Das alte Leben ist vorbei, und wir befinden uns vor dem 1. Advent erst einmal in einem Vakuum. Gott ist gegangen und hat die Toten mitgenommen. Nach dem Kirchenjahr ist Gott zur Zeit nicht "da". Ähnlich ungewisse Tage gibt es nur noch einmal im Jahr - zwischen Himmelfahrt und Pfingsten, zwischen dem "Abheben" Jesu Christi und dem Herabkommen des Heiligen Geists.
Die Methode, das Jahr nach dem Prinzip des Kirchenjahres einzuteilen, ist realitätsgerecht, demütig und weise. Um den dunkelsten Tag im Jahr herum wird das Kommen des Gottessohnes in den Untergrund des Lebens entdeckt, damit er dort zunächst unerkannt unter den anderen Menschen lebe. Sein Gekommensein wird man erst im Rückblick erkennen, an Ostern, wenn sich jeder fragt, woher denn auf einmal die neuen Blüten kommen. Dann wird Christus sichtbar von den Toten auferstehen, und die Menschen werden das neue Leben 40 Tage lang in seiner ganzen jungen Pracht genießen. Dann ist das Frische plötzlich weg, als sei es gen Himmel gefahren. Wie können Menschen, die gerade wieder angefangen haben zu leben, wirklich weiter leben? Sie werden an Pfingsten vom Herabkommen des himmlischen Geistes überwältigt und in das Leben im Sommer geschickt. Das wird jedoch einmal wieder zur Neige gehen. Es geht zu Ende. Der Kreis schließt sich. Wenn Gott geht, geht mit ihm auch das Leben. Wenn er kommt, erwacht der Mensch und blüht auf.

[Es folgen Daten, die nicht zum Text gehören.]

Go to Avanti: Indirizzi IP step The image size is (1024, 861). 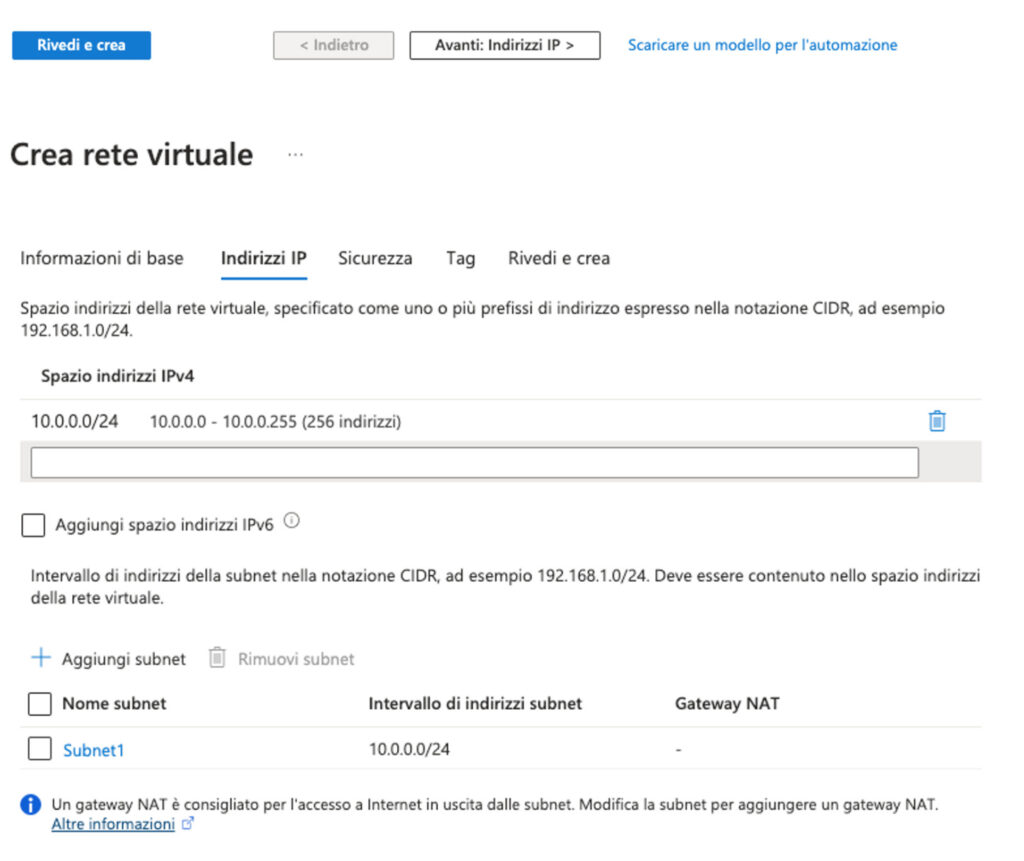pos(504,46)

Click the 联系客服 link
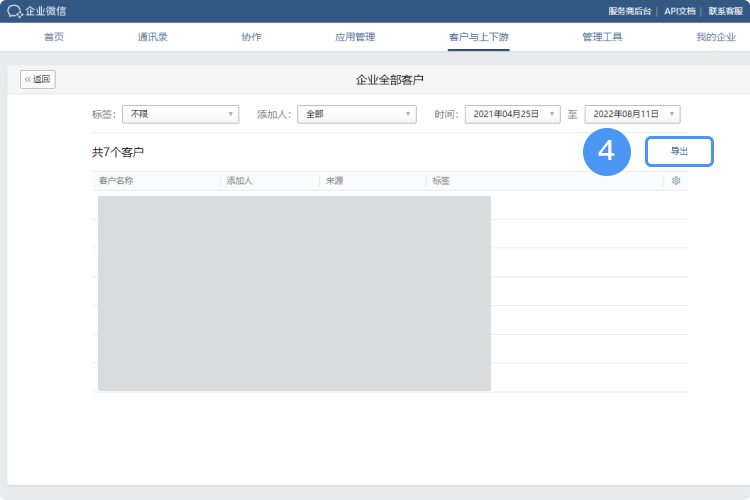(x=726, y=11)
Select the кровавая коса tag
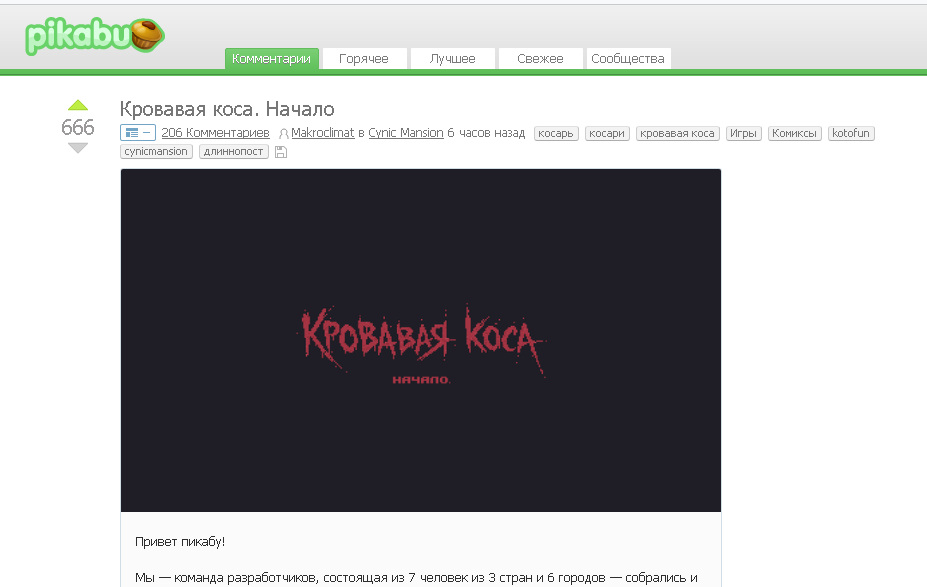This screenshot has width=927, height=587. pos(677,133)
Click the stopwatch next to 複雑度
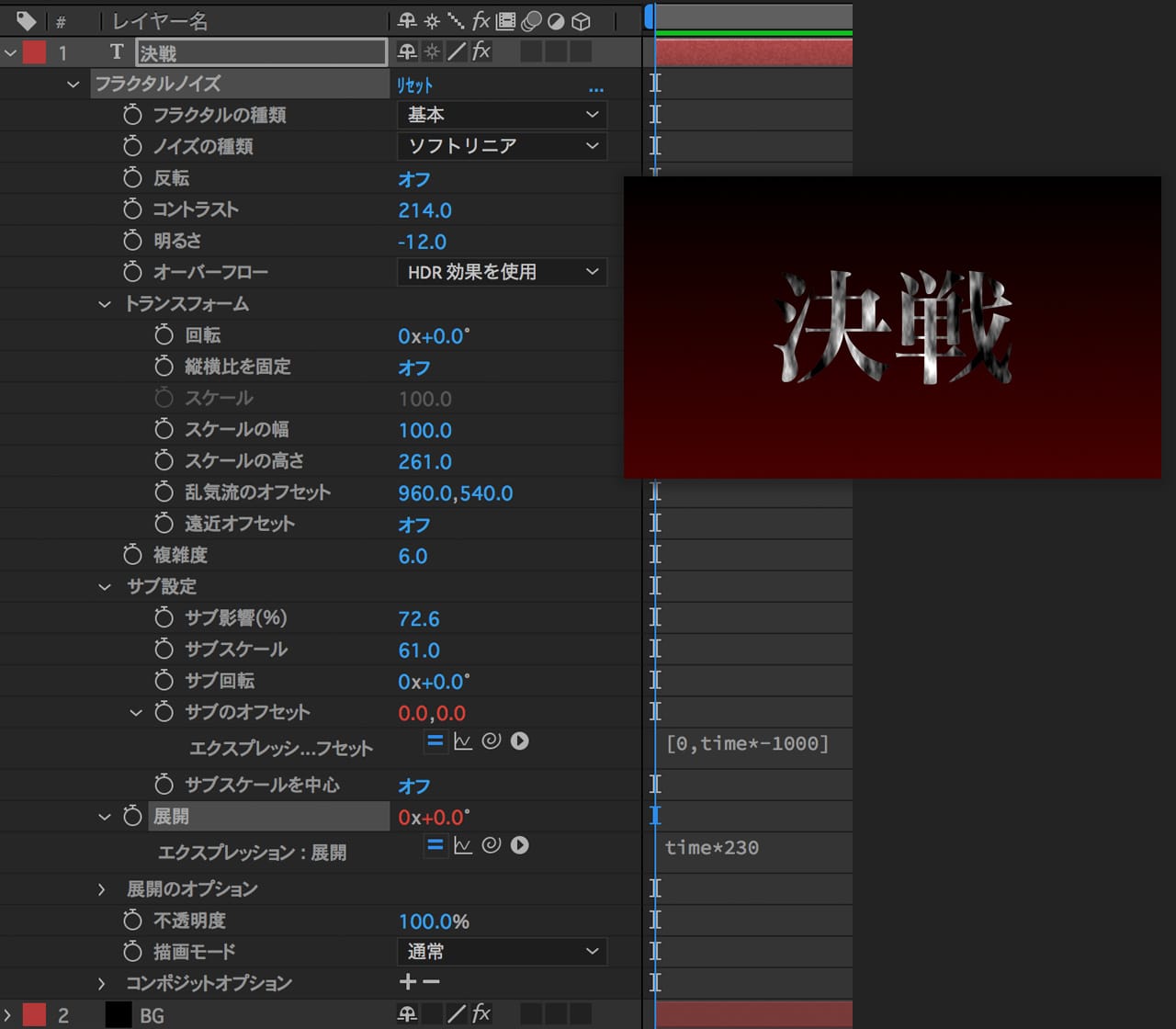Screen dimensions: 1176x1029 pos(132,555)
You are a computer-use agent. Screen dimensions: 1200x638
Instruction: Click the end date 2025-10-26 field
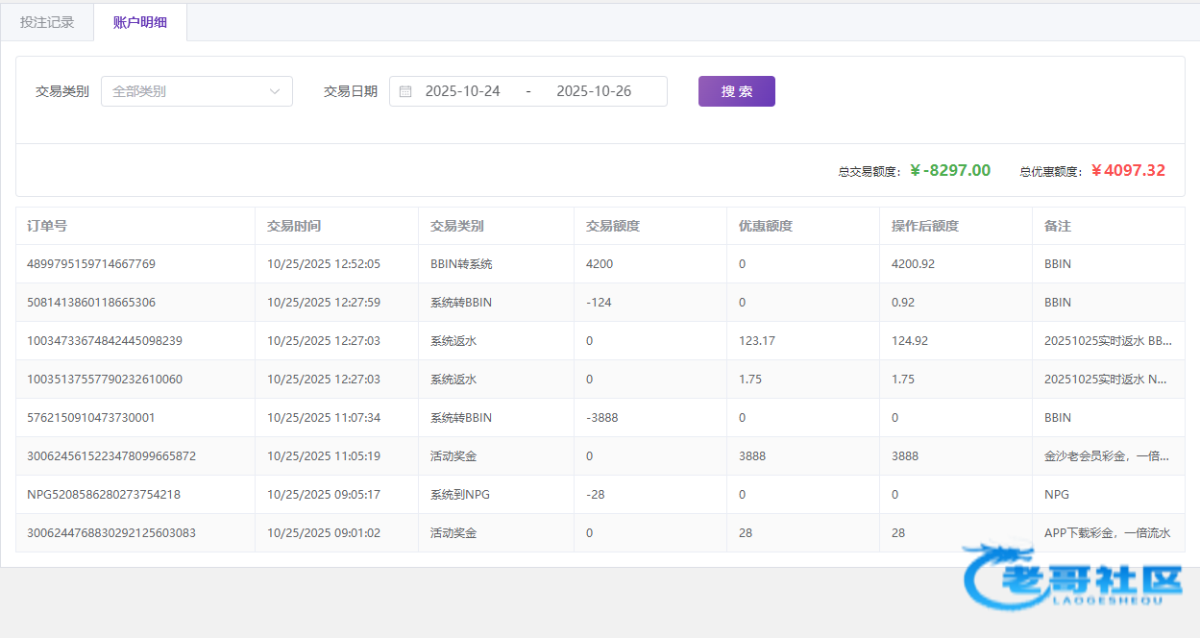click(x=593, y=91)
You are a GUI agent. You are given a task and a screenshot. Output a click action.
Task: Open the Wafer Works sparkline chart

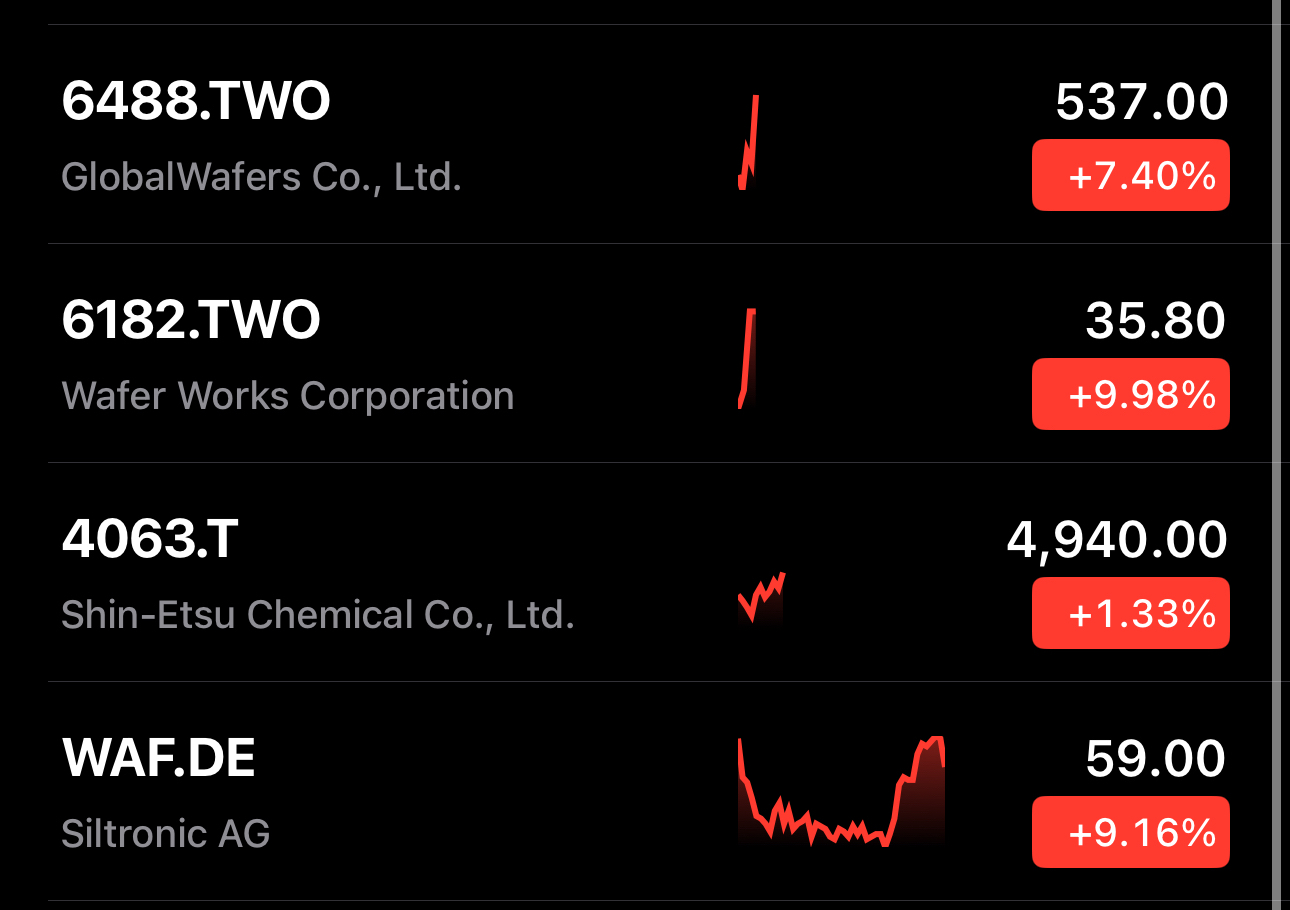coord(746,358)
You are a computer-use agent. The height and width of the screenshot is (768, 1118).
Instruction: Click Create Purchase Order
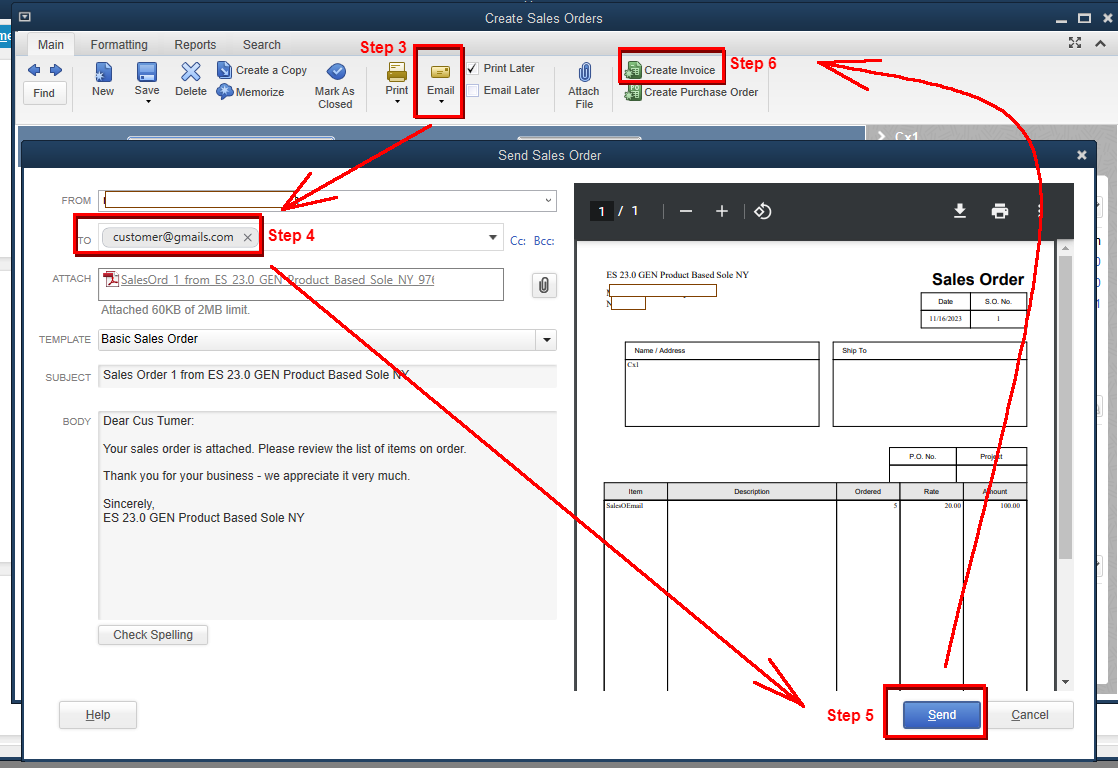click(x=690, y=92)
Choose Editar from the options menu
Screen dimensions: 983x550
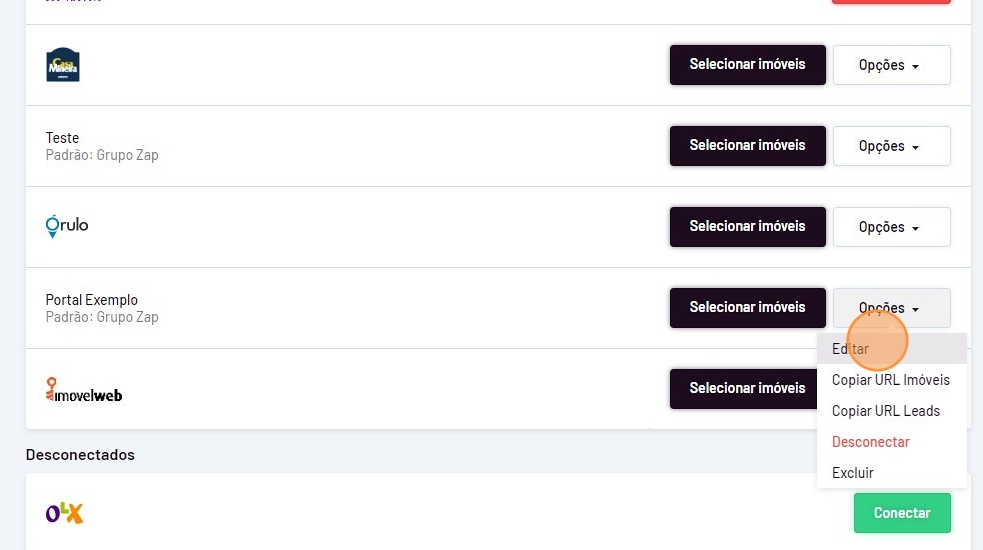click(851, 349)

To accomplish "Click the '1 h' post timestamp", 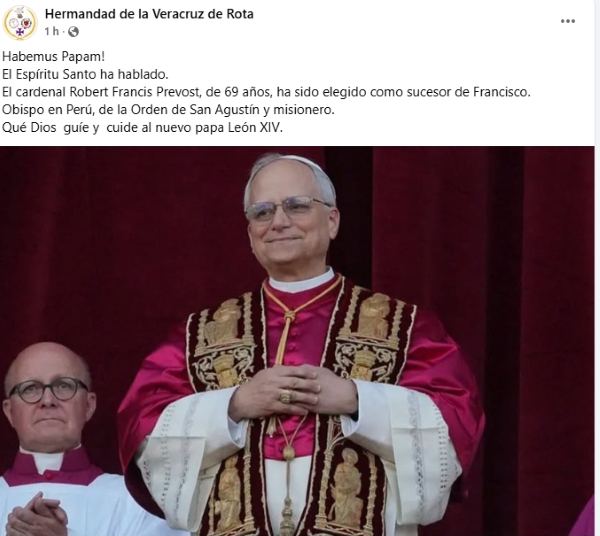I will (x=52, y=31).
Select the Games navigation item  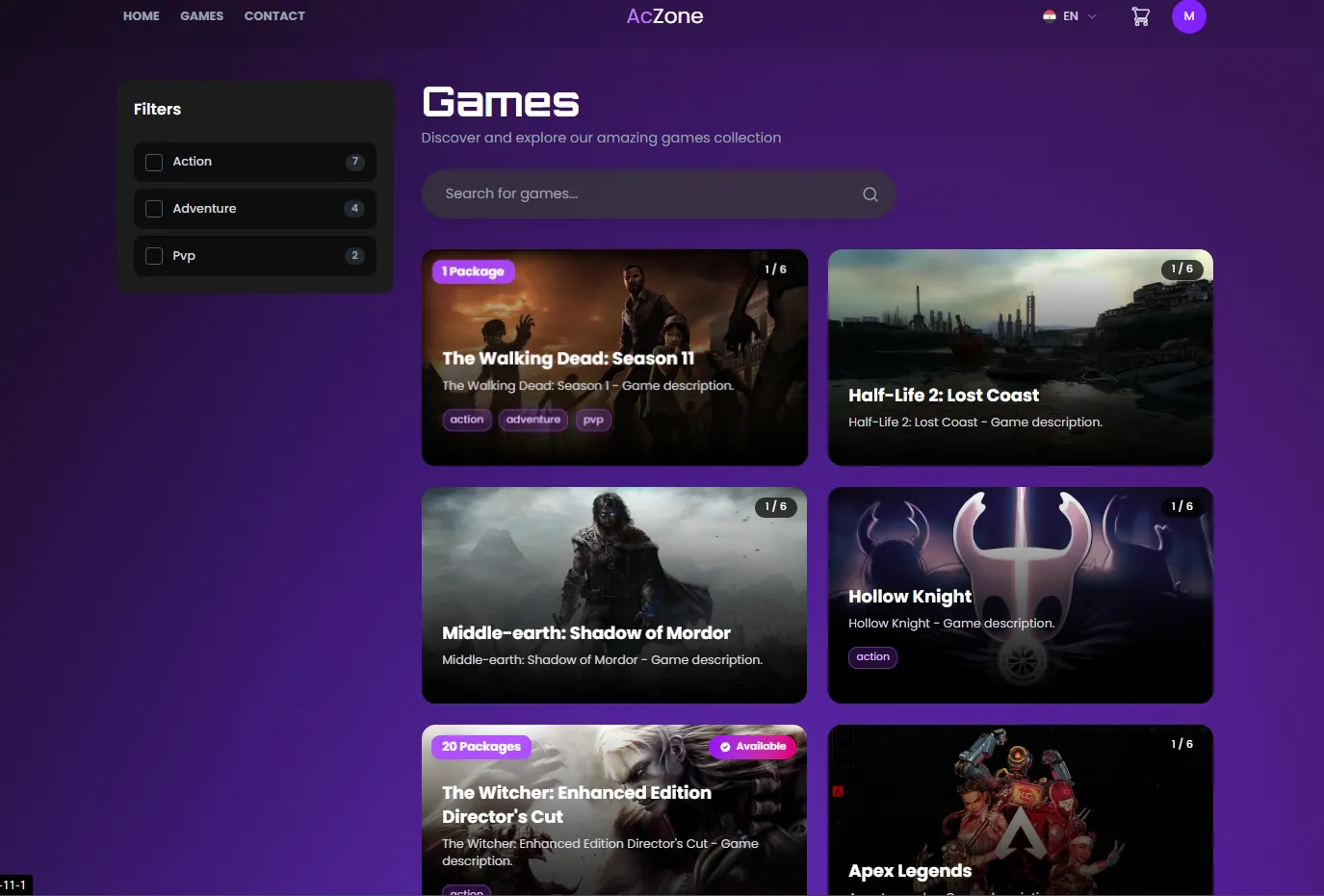201,16
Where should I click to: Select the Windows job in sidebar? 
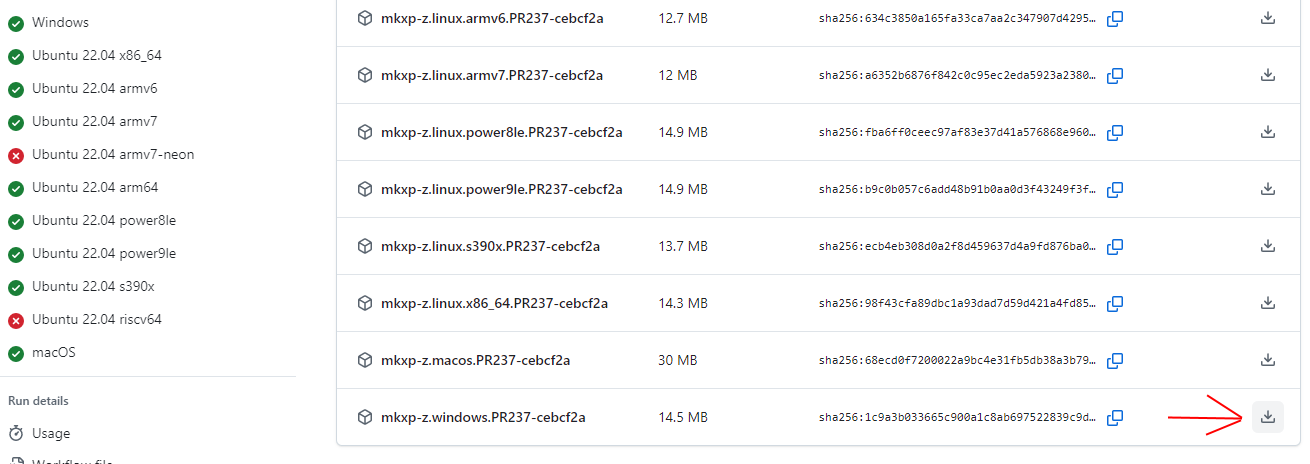[60, 23]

Leben ohne Gott gibt es nicht. Der Mensch bedenke daher: es ist absolut nicht selbstverständlich, dass Gott immer wieder Leben erneuert und neues Leben gibt. Wir wissen nicht, was kommt. Jeder kann es eine Woche lang für sich klären, dass Gott es ist, der zu ihm kommen sollte!